Good morning everybody.

For those of you that know me, I’m always delighted to be talking about apprenticeships. There’s absolutely no doubt in my mind, and I hope in most of your minds I think, that apprenticeships, if done right, can add massive value to the employers that are engaged in it. But just as importantly, if not more importantly, to the individual that is actually going through the apprenticeship programme and so on. There is huge amounts of evidence around that.

As Susan said, we’ve had a fairly spectacular couple of years regarding growth, and yet, size definitely isn’t everything. It’s not the most important thing, and I will come in a minute to quality, because in the last six months or so there’s no doubt the agenda around quality and the type of apprenticeships, and the experience and so on, has risen pretty rapidly up the agenda.

But If I just put some of the growth – because while the whole agenda this morning is about the future of apprenticeships, I think it is quite helpful to look in the rear view mirror for a few minutes – because that should inform the policy and what we will be delivering as the National, Apprenitceship Service (NAS) in the future.

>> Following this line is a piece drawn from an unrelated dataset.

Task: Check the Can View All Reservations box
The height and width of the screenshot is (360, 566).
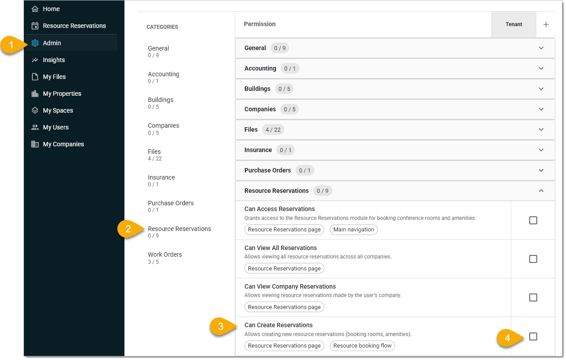Action: coord(533,259)
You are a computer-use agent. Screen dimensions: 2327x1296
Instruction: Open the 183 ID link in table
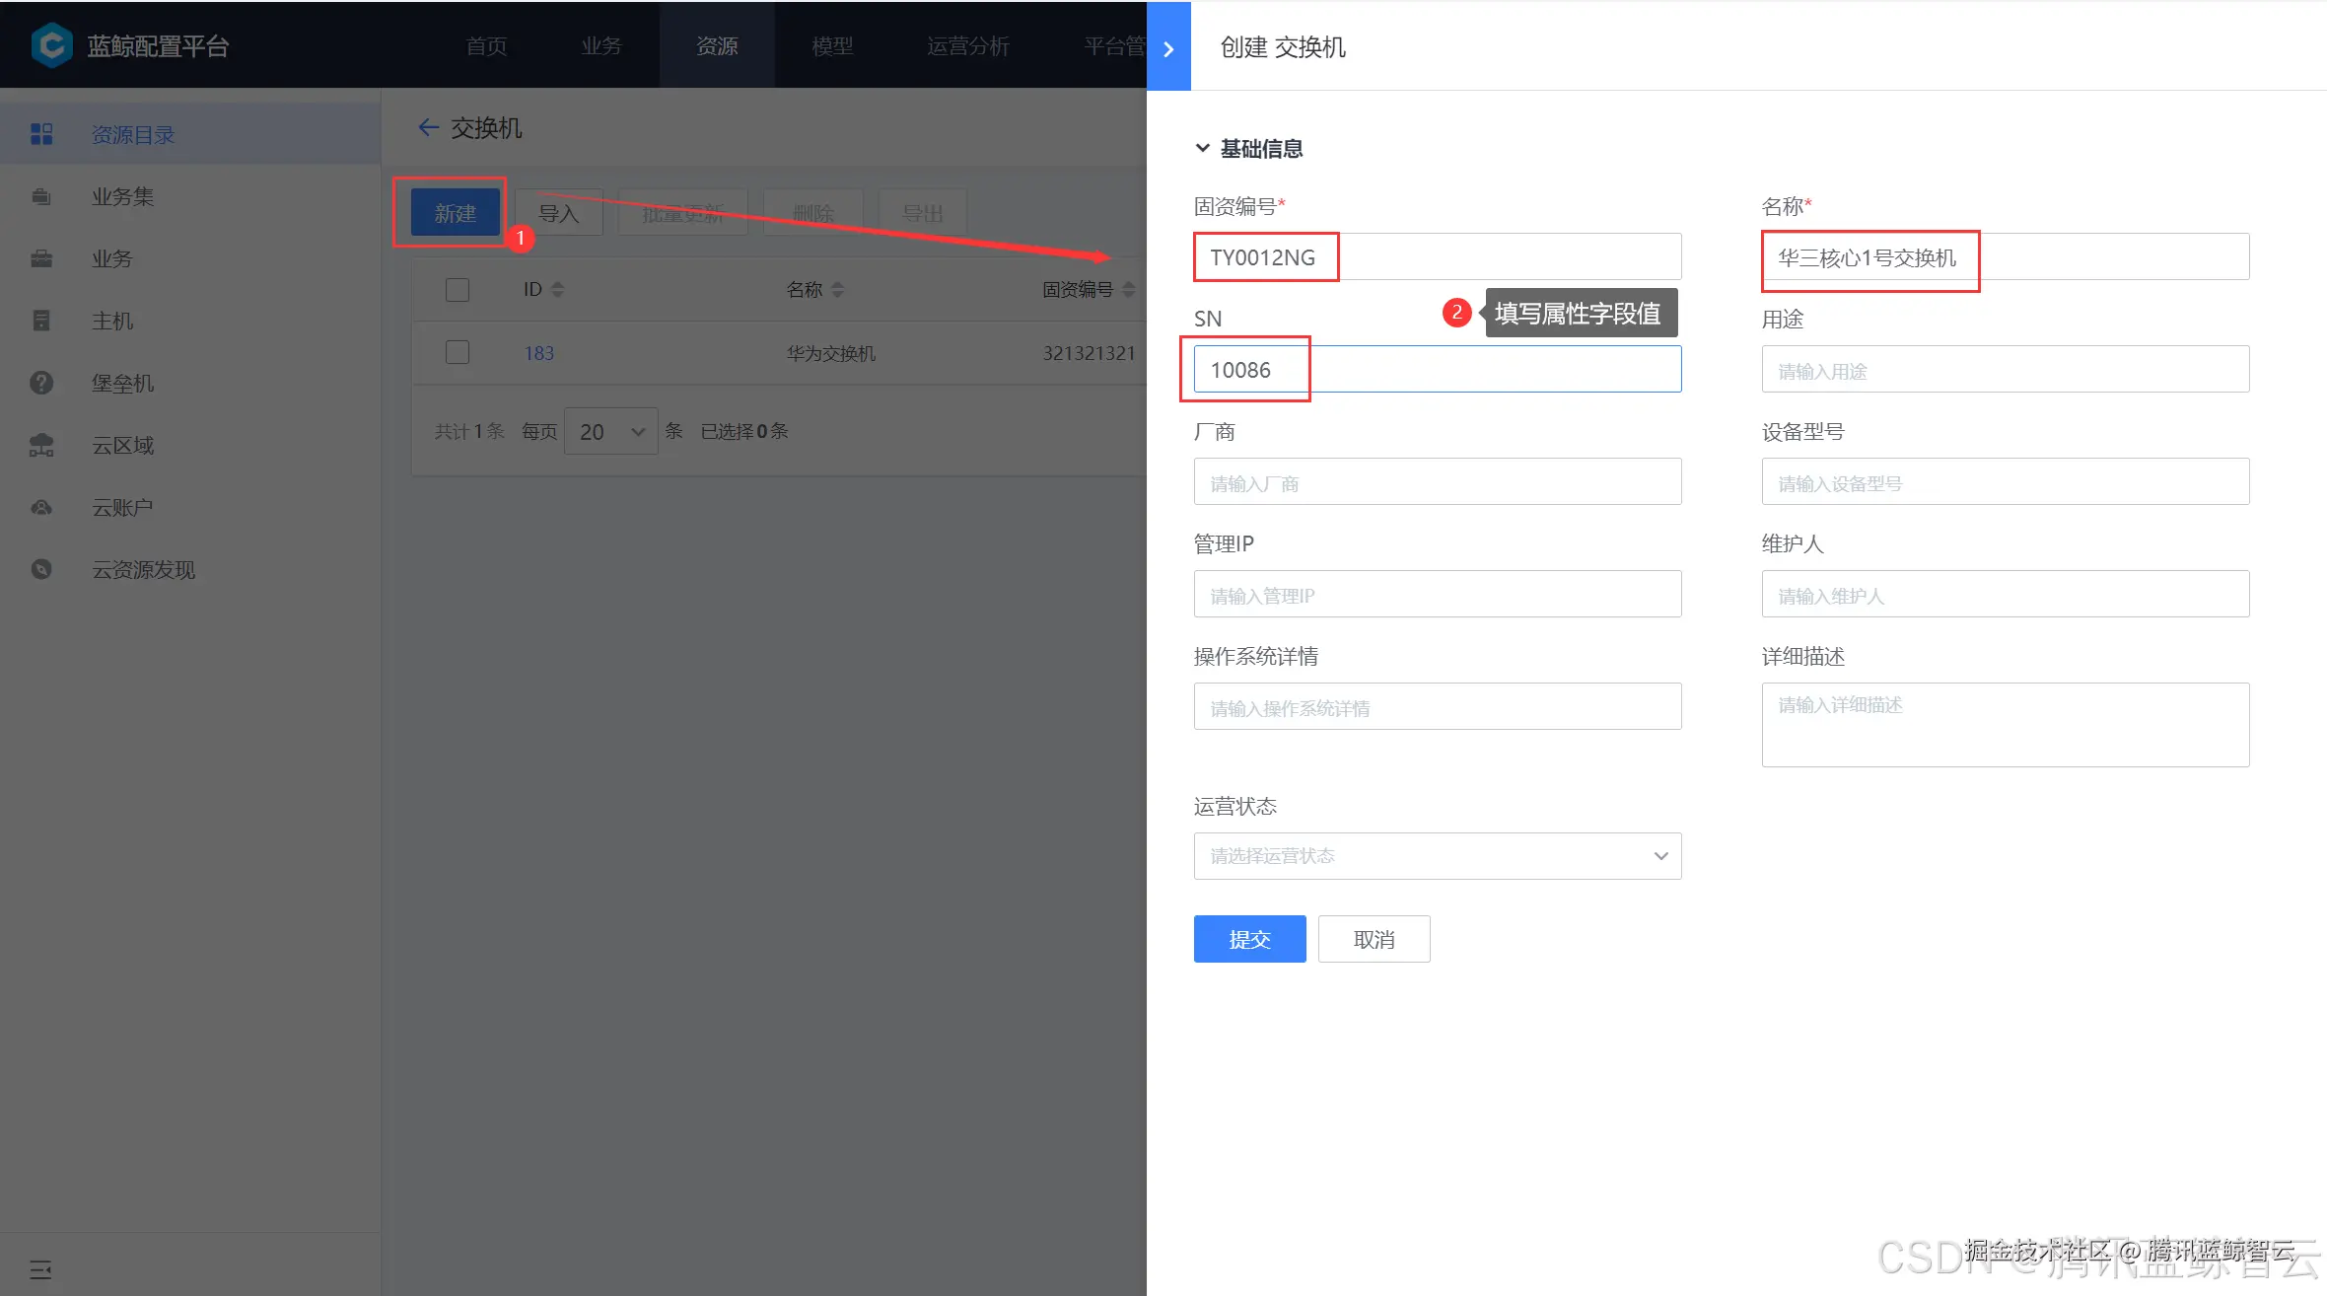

And just to put that in context, as Susan said, in the last 12 months, or the last academic year, an increase of 36 per cent in the number of employers and employment places that have been engaged in the programme. If you look at the success rates which again, Susan referred to, 74 per cent last year and still rising, and if you go back to ‘world class apprenticeships’, the view that if we achieve 75 per cent we would truly be world class.

I want to also dispel, if I can, a few myths if they exist in this audience, and the wider audience that are watching this. I hear all the time, isn’t it such a shame that all apprenticeships and all the growth is around adults – what about young people? Well let me put that in context – in the last two years, with all the growth we’ve achieved across the programme as a whole, 29 per cent of that growth has been 16 to 18 year-olds in an incredibly tough employment market for young people. 64 per cent has been 19-24 year-olds.

I very rarely hear people either criticise or raise questions around that 16 to 24 agenda. But also very importantly, in the last 12 months, whilst 25 plus has grown incredibly over the last 12 to 18 months, last year, 89 per cent of all apprenticeship programme funds went to 16 to 24 year-olds, and I think that’s a really stunning number.

So when you do read those articles, and If you feel in the next ten, twelve minutes I feel a bit defensive, you’re absolutely right. Because actually, I think it’s a very British disease in my view, sometimes taking something which is potentially a great success story and then looking at the sort of 5, 10 per cent on the margins. And I’m not for one minute standing in front of you or anybody else saying that we’re satisfied about that 5 10 per cent which is not right. Our job is to identify that, focus on it, fix it and move forward.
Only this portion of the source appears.